Entre los múltiples estudios que realizan al diario los
expertos y analistas no sé si alguno se ha parado a analizar cuánto tiempo de
nuestra vida destinamos a esperar una llamada. Desde el despertar hormonal
adolescente cuando pasamos horas esperando a que “él” llame hasta otros puntos
de inflexión que se dan en nuestro recorrido vital y que se inician con una
llamada.
¿Cuánto tiempo de espera invertimos en esa posible
entrevista de trabajo? Si antes pasaban semanas, ahora son meses de
incertidumbre alrededor de esa posible llamada que abriría un resquicio de
esperanza.
¿Y qué ocurre después de esa ansiada entrevista?
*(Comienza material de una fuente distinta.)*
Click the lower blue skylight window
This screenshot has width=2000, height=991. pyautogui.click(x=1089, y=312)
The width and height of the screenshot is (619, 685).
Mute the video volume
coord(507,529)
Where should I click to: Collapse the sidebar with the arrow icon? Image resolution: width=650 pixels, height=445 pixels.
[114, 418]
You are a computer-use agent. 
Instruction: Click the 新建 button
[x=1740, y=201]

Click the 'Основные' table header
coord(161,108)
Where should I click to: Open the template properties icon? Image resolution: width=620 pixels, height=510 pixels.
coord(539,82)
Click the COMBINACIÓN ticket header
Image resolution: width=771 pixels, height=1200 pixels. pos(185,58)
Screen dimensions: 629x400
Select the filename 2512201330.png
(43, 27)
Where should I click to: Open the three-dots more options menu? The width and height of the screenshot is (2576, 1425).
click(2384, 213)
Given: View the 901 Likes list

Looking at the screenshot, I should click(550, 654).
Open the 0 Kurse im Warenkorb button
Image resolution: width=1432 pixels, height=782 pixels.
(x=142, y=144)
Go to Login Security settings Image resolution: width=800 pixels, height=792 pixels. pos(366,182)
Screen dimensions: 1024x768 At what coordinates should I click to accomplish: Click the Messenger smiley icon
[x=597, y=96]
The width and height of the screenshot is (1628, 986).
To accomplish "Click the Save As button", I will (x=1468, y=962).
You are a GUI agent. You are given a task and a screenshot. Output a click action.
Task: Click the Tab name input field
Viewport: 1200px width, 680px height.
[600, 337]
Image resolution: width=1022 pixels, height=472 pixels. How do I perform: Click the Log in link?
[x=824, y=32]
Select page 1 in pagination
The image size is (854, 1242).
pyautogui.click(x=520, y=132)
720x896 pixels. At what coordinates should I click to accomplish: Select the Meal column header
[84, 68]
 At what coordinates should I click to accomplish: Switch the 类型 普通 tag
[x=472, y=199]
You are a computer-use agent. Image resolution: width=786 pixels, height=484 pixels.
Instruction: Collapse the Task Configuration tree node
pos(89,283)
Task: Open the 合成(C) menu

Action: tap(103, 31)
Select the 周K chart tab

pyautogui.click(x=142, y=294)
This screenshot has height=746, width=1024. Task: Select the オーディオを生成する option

Hay que
continuar esperando la llamada de admisión o decepción. ¡Cuánta angustia
acumulada alrededor del dichoso aparato! ¡Cómo cambia la vida después de esa
comunicación! Y sin que el que está al otro lado parezca darse cuenta de la
importancia de lo que está pasando al otro lado del satélite.
Porque estas llamadas tienen en común también la
impersonalidad (tal vez por pura profesionalidad) que deja traslucir el emisor.
Cuestión compartida cuando lo que se espera es el aviso para una intervención
quirúrgica.
Las listas de espera nos tienen semanas, tal vez meses,
viviendo en un “ay” cada vez que visualizamos un número de más de nueve cifras
en la pantalla de nuestro móvil. Sin poder planificar “por si acaso” y
enmascarando con el mal humor propio del inevitable retraso el también
inevitable miedo.
Miedo. Otro factor común de todo el que espera la llamada.
Una posible relación, un probable final, una esperanza laboral, un paso por el
quirófano… Situaciones de cambio e incertidumbre que marcan un capítulo de nuestras
vidas e inician su devenir con una simple llamada. Algo cambia después de ese
tono y nunca sabemos muy bien qué hubiera pasado si no hubiéramos contestado.